La troisiéme question est touchant le froid de la fiévre, lequel ie croy ne venir d’autre chose, sinon que la fiévre est causée, de ce qu’il s’amasse une humeur corrompuë dans le mezentaire, ou en quelqu’autre partie du corps, laquelle humeur au bout d’un, ou deux, ou trois iours, (qui est un temps dont elle a besoin pour la meurir et rendre fluide, à raison dequoy la fiévre est ou quotidienne, ou tierce, ou quarte) coule dans les veines, et ainsi se mélant parmy le sang, et allant avec luy dans le cœur, elle empesche qu’il ne s’y puisse tant échaufer et dilater que de coutume, ny par consequent porter tant de chaleur au reste du corps ; ce qui est cause du tremblement qu’on sent pour lors.
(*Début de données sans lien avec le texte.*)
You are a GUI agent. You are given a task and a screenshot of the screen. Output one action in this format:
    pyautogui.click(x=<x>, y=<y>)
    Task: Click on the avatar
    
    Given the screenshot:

Mais cela n’arrive qu’au commencement de l’accez : Car comme le bois verd qui éteint le feu lors que d’abord il y est mis, rend une flame plus ardente que l’autre bois, apres qu’il est bien embrasé ; ainsi apres que cette Clerselier I, 152 humeur corrompuë a esté meslée quelque temps parmy le sang, elle s’échaufe et se dilate davantage que luy dans le cœur ; ce qui fait la chaleur de l’accez, lequel dure iusqu’à ce que toute cette humeur corrompuë soit évaporée, ou reduite à la constitution naturelle du sang. Or la fiévre cesseroit tousiours à la fin de l’accez, si on pouvoit empescher qu’il ne revint d’autre humeur en la place ou s’est corrompuë la premiere ; AT IV, 191 et pource qu’il peut y avoir une infinité de divers moyens pour empescher cela, mais qui ne reüssissent pas tousiours, cela fait que la fiévre peut-estre guerrie par une infinité de divers remedes, et que neantmoins tous les remedes sont incertains.
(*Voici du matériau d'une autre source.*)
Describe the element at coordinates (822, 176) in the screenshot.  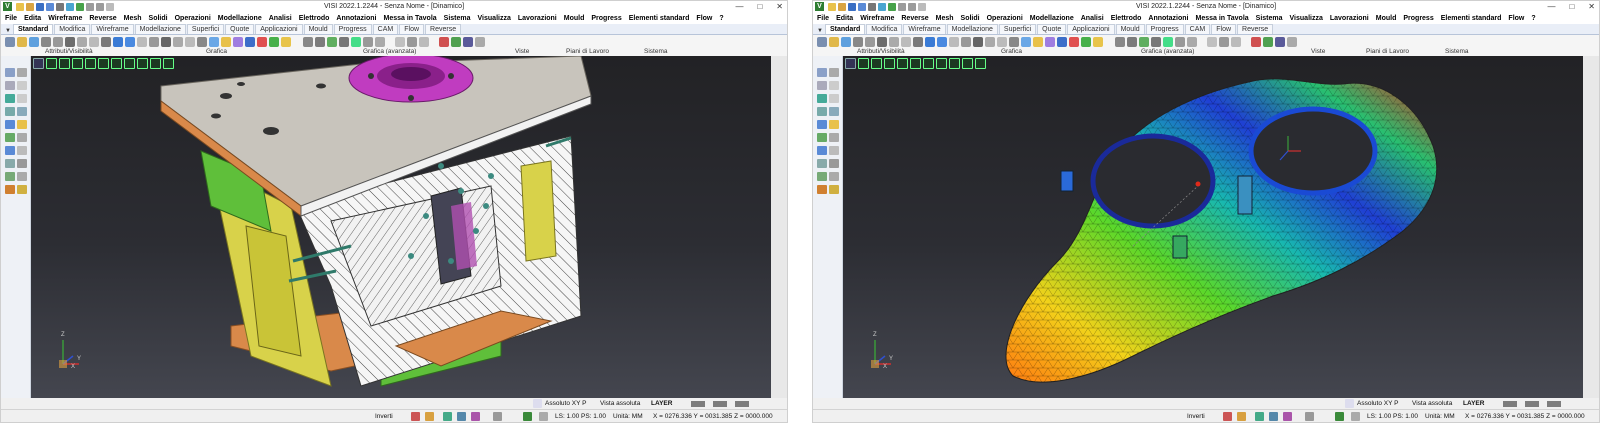
I see `side-tool-17-icon` at that location.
La quatriéme et derniere question est touchant les Esprits animaux et vitaux, et ce qui s’évapore par transpiration ; A quoy il m’est aisé de répondre, en suposant que le sang se dilate dans le cœur ainsi que ie viens de dire, et que i’ay autrefois expliqué assez au long dans le discours de la Methode. Car ce que les Medecins nomment les Esprits vitaux, n’est autre chose que le sang contenu dans les arteres, qui ne differe point de celuy des veines, sinon en ce qu’il est plus rare et plus chaud, à cause qu’il vient d’estre échaufé et dilaté dans le cœur. Et ce qu’ils nomment les esprits animaux, n’est autre chose que les plus vives et plus subtiles parties de ce sang, qui se sont separées des plus grossieres, en se criblant dans les petites branches des arteres carotides, et qui sont passées de là dans le cerveau, d’où elles se répandent par les nerfs en tous les muscles. Enfin tout ce qui sort du corps par transpiration insensible, n’est aussi autre chose que des parties du sang qui sont assez subtiles pour passer par les pores du corps en s’evaporant ; Et le mesme sang est échaufé et rarefié tant de fois en passant et repassant dans le cœur, suivant ce qu’enseigne la doctrine de la Circulation, qu’il n’y a aucune de ses parties, qui ne soit enfin renduë assez subtile pour s’evaporer en cette façon.

AT IV, 192 Ie reviens à la premiere question qui est cause du sommeil, Clerselier I, 153 laquelle ie croy consister, en ce que tout de mesme que nous voyons quelquesfois que les voiles des navires se rident, à cause que le vent n’a pas assez de force pour les remplir ; Ainsi les esprits animaux qui viennent du cœur, ne sont pas tousiours assez abondans pour remplir la moële du cerveau, et tenir tous ses pores ouverts ; ce qui fait alors le sommeil : Car les pores du cerveau estant fermez on n’a plus l’usage des sens, si ce n’est que quelque violente agitation excite les esprits à les ouvrir. Or l’opium, le pavot, et les autres drogues qui causent le sommeil, font que le cœur envoye moins d’esprits vers le cerveau ; Et l’on peut facilement, en suitte de cecy, rendre raison de toutes les autres causes qu’on trouve par experience exciter ou empescher le sommeil. Mais i’ay peur que la longueur de cette lettre ne l’excite : c’est pourquoy ie n’y adjouteray autre chose, sinon que ie ne seray iamais endormy lors que ie croiray pouvoir faire ou écrire quelque chose qui soit agreable à vostre Excellence, de laquelle ie suis, etc.